How Mage Wars Solves the Tutoring Problem
One of the most disruptive common mechanics in card-based games is "tutoring": searching a deck or discard pile for a card to add to your hand. Tutoring interrupts the flow of a game in three ways:
- If the player searches a randomized pile, they must reshuffle it afterward, which takes time.
- If the player does not know what they want, they must spend time reading each card.
- If the contents of a pile are public knowledge, players feel compelled to search it before deciding to tutor.
Most games that use tutoring suffer at least one of these problems. Mage Wars addresses all three with its simultaneous-preparation mechanic. This shows how to solve the tutoring problem: restrict it to a simultaneous phase and target a non-randomized pile. Tutoring is disruptive only when a player's private optimization time forces others to watch.
The defining feature of Mage Wars is that you have access to your entire "spellbook" of cards without relying on randomized draws, unlike other dueling card games. Each round during the planning phase, you search and prepare two cards from your spellbook to play that round. If you decide not to play them, you return them. Since you don't need randomized draws, you never need to shuffle your spellbook.

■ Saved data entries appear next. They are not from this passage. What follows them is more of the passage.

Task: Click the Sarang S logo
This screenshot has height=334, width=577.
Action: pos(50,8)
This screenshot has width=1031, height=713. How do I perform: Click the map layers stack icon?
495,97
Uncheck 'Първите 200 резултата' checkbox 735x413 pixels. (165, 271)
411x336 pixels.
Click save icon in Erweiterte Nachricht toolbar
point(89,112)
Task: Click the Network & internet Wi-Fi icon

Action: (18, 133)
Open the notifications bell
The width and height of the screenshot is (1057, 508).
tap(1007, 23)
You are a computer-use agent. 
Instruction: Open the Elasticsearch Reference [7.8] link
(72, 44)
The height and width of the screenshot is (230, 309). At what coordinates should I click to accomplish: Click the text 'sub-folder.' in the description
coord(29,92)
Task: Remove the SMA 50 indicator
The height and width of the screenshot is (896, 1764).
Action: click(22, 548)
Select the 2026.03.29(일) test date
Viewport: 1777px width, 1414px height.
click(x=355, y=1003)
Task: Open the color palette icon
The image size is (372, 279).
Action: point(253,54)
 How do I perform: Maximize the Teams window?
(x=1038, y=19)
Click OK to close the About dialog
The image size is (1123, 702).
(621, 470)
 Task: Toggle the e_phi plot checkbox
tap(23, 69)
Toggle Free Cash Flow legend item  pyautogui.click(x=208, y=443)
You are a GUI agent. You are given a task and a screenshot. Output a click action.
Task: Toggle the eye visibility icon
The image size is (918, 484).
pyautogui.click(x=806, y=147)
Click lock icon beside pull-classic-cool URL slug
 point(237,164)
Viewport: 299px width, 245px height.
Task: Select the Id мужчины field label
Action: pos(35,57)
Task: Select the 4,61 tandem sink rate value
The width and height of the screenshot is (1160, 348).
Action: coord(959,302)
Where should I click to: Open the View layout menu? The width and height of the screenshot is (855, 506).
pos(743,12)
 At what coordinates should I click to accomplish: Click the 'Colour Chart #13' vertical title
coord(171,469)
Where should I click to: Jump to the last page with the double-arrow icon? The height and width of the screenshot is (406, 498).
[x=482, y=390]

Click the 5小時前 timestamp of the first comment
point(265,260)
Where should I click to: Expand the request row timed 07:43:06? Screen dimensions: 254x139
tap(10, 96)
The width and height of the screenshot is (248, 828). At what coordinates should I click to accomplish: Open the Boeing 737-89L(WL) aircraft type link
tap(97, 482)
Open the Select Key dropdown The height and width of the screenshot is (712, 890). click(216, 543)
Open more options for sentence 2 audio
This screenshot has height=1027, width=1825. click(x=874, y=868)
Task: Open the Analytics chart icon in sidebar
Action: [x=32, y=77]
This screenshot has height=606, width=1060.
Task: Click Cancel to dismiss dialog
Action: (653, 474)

To solve the problem of waiting for a player to read each card, Mage Wars makes its planning phase simultaneous. It doesn't matter if you take a long time to decide which cards to choose because your opponent focuses on their own spell preparation, not watching you think. Players may finish at different times, but the delay is less than searching in turns.
Restricting access to the spellbook to the planning phase removes the incentive to think about spells you might want to tutor. Since the planning phase happens every round, you know you will search your spellbook, so there is no reason to do so preemptively.
Most games fail by allowing tutoring to interrupt gameplay at arbitrary times, forcing everybody to watch the active player solve a private optimization problem. The major innovation of Mage Wars is to do everybody's tutoring simultaneously in the planning phase. Simultaneous phases are perfect for mechanics that require heavy private optimization.